━━ TASK DATA

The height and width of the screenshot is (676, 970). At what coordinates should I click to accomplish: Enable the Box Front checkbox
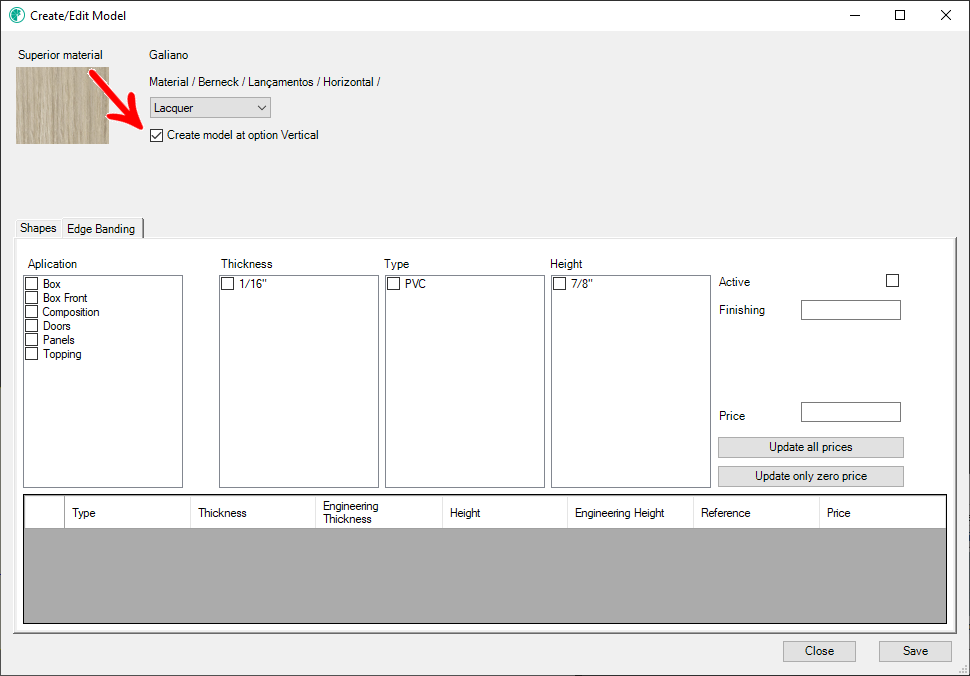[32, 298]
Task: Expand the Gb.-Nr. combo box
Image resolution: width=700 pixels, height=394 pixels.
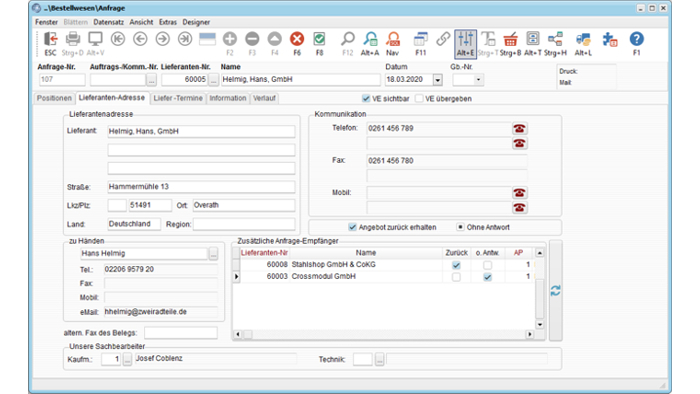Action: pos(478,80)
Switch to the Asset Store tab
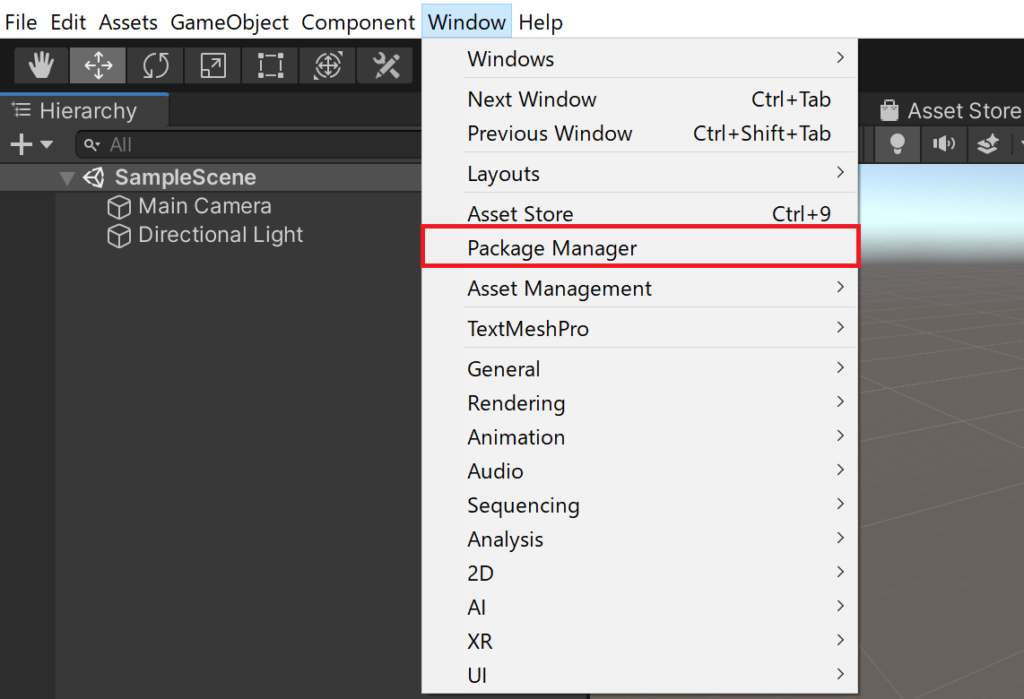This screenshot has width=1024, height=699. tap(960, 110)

━━━━

◆ OBJECTIVE ◆
Give every line of the material from the one containing "Task: Expand the Gb.-Nr. combo box" through the end, inclusive, as a JSON list of strings, one string per line. Leave out blank lines and the pictures.

◆ EXERCISE ANSWER ◆
[
  "Task: Expand the Gb.-Nr. combo box",
  "Image resolution: width=700 pixels, height=394 pixels.",
  "Action: pos(478,80)",
  "Switch to the Asset Store tab",
  "This screenshot has width=1024, height=699. tap(960, 110)"
]